貸し小屋でなく、自分たちで企画するライブハウスを作りたかった

--まず、duo Music Exchangeが誕生するきっかけを教えてください。

少し前の話になりますが、ユーミンの楽曲がすごくいいので、「外国の歌のうまいアーティストたちに彼女の曲を歌わせよう」という企画があったんですよ。そこで70〜80年代にアメリカでヒットしたアーティスト12組をピックアップして、全部アメリカでレコーディングをしたんです。レコーディングがあるごとに僕も渡米して、アーティストたちと話をしていたんですけれど、皆さんすごく日本びいきなんですね。「日本にまた行きたい」「日本でコンサートをやりたい」と。ただ、当時の日本の音楽業界では、大物で売れるアーティストしか商売にならないと考えるのが普通で、中堅というか、70〜80年代のアーティストを商売として考えるのはちょっとつらいかなと…。呼ぶからにはギャラも高いので大きな武道館とかアリーナでやらなきゃいけない。でもその分、やっぱりお客さんが入らないので、興行を打つと多分失敗するだろう、ということでなかなかやらなかった。逆に、既存のライブハウスはほとんどが「貸し小屋」なので、基本的には自分たちがアーティストを紹介することはまずない。ただ、レコーディング最中に、彼らの話しを聞くと「ギャラなんか少なくてもいいよ。日本でできるのならすごくいいよ」なんて話がありました。それがDUOを始める1年ぐらい前ですね。

--そうした話が実際の開業につながる訳ですね。

そうです。先ほどお話ししたようなアーティストとの話が頭の中に入っていたところに、ケンコーポレーションさんがON AIR EASTを改造して3階建てにして、「1階は貸します」という形のお話があったときに考えました。
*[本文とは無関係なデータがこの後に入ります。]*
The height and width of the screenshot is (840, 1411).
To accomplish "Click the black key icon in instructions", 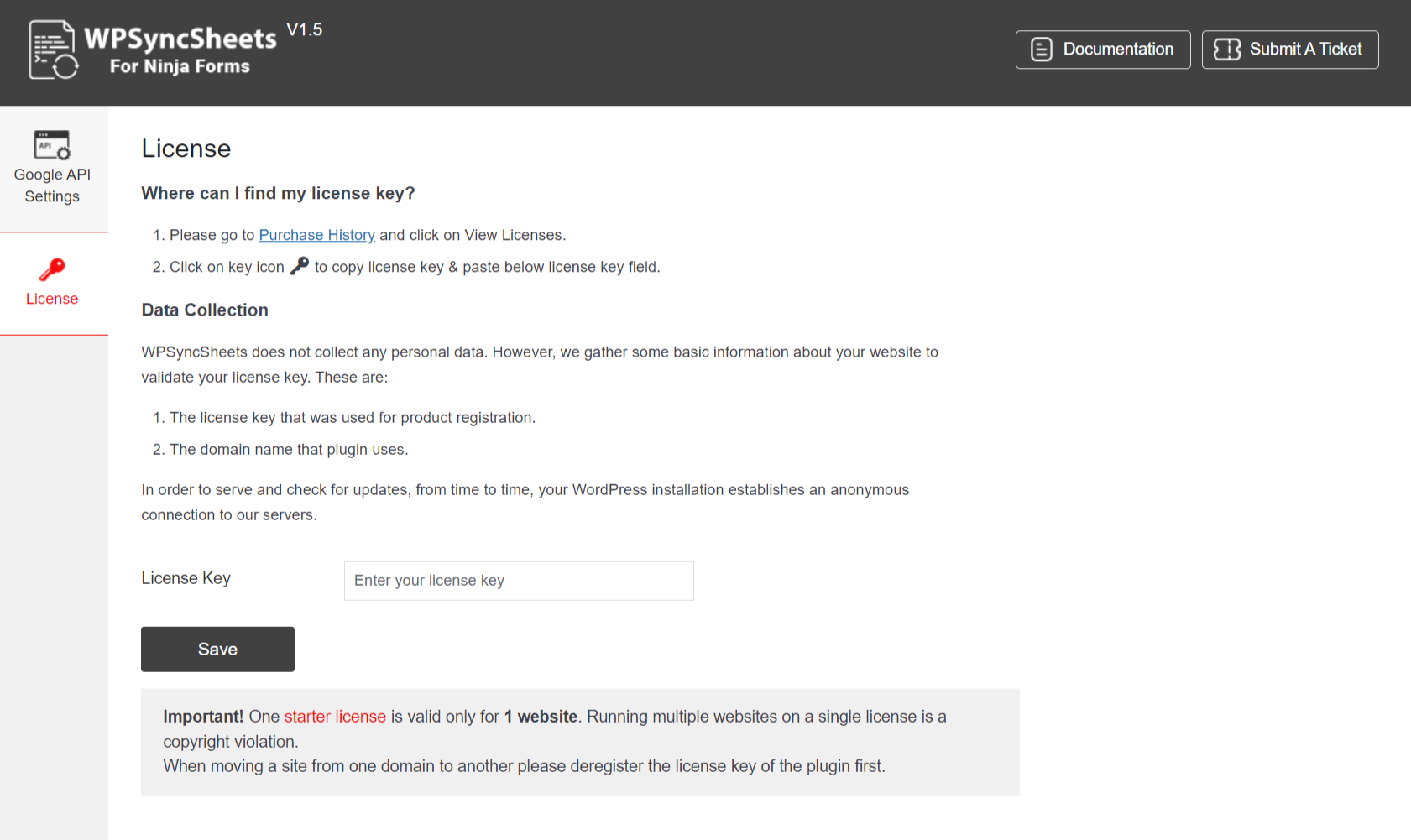I will tap(300, 265).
自分でやれば、自分で呼んでリスクも自分で持って、自分がビジネスとしてもうまく行くかいかないかということを。結論も出せるのですぐにいいんじゃないかと(笑)。そこで、リスク承知で「いいですよ」と伝えて、それでやることになりました。そのときの結論としては、とにかく自分がすごく音楽が好きで育ってきたので、自分が好きな音楽をやれる、自分が好きだということは世の中にもいっぱい好きな人がいるんじゃないかということで始めました。それで初日がクリストファー・クロスで2週間ぐらいやって、その後海外のアーティストをいろいろ呼びました。ほかのライブハウスは貸し小屋がほとんどでしたが、自分たちで企画して自分たちで発信していく、そういう意識を強く持ったライブハウスとしてスタートしたのがDUOのスタートですね。

--こういう小屋があったらいいなという考えはありましたか?

自分は音楽業界ですけれど、ライブハウス業界の人間ではないので、そこはあまり考えなかったんですよ。何とかなるんじゃないかと(笑)。それで結局、敷金だとか内装制作費とか音響とか。音響も「バーテック」というのが12本入っているスピーカーが24個吊ってあるんですけれど、実際多すぎちゃって、本来はその4分の1でよかったんですけれどね(笑)。でも、確かに音響の評判はすごく良かった。ですから最初にクリストファー・クロスが来たときも音響に関してはまったく問題ないという風に言われました。

--渋谷の街とのマッチングで確信とか不安はありましたか?

不安はないですけれど、ON AIR EASTというのはその当時から有名だったんですね。それでON AIR EASTが改築してこうなるよって聞いたときには場所的にはまったく問題ないと。渋谷の環境というのは、音楽の発信地であり、中心地なので素晴らしいところでできるということで、逆にありがたいという気持ちで、駆け引きもなくすぐに決めました。金額とかも家賃とかも向こうの言い値で決めましたね。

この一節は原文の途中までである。